Now I knew that he probably did not love me. Or I told myself that. But I wanted him to and I wanted to love him. Even after what I had seen him do, I wanted the happiness I thought he made me feel. But then again, he didn’t know that I had seen him with Julia, so there was no reason for him to assume he should act guilty or anything... Since I really wasn’t in a position to call the kettle black in this case, I said nothing. I had secrets of my own.

I wanted our relationship to work. I’d chosen to be with Vance, after all. I didn’t chose all the Chance bullshit—it dropped in my lap and I’d been shoving it away with both hands…mostly.

What if? What if he managed to stay away from her? I did not want Chance, not really—he was a bad guy, right? And Vance had walked away from Julia. He had come to me. Maybe…

Wait,
why
had he come?

I met his gaze and let the cool part of myself, the part that I had only discovered since meeting Chance, take over. I felt my eyes flash and hoped it did not show. Vance stilled and I wondered if it had. I couldn’t do anything about it, if he had seen it, so I waited.

He continued to hold me and, for a long moment, I think we both waited for the other to say something. When neither of us broke the silence, he finally sighed. “I missed you tonight.”
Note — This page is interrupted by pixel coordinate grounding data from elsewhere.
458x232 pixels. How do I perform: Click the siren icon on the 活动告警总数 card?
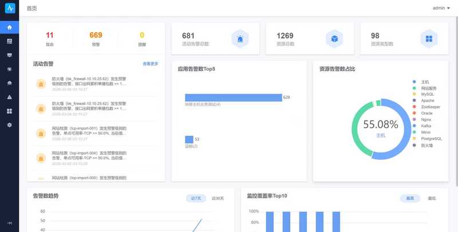click(x=240, y=39)
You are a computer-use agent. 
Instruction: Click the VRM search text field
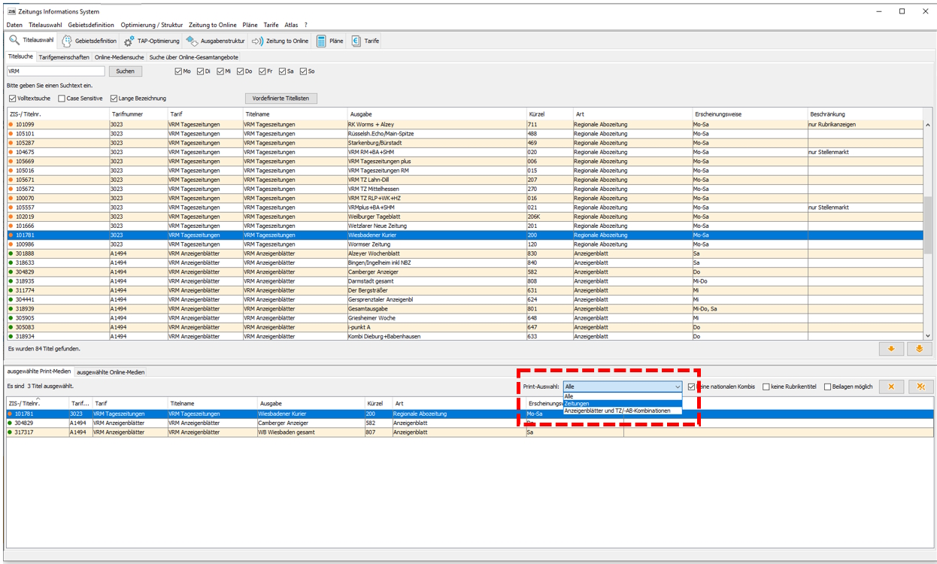[x=55, y=71]
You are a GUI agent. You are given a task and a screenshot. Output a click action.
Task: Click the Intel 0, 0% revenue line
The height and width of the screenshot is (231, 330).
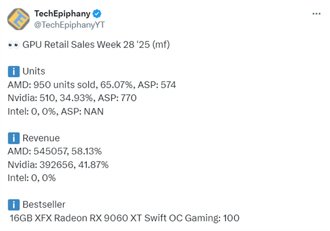pyautogui.click(x=32, y=178)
I settled more comfortably into the solid firmness of his arms. For sturdiness, well, nothing can beat a vampire. I rested my arms atop his and studied his eyes. They glowed the same unrelenting sky blue that had first drawn me in like iron shavings to a magnet. We had been together for a week now, officially, and part of me still marveled at the fact that someone as wonderful as him would want to be with someone as plain and ordinary as me.

Okay, half siren, half fairy, whatever-I-was-now was not ordinary. But to me, well, I was still plain Jane. Simply me. Who
happened
to have this entire mess slammed into my lap when I tried to help my best friend. In my head, I was still
just
me. And he was beautiful. The fact that I was allowed to touch him, taste him, be with him continued to be a wonder to me.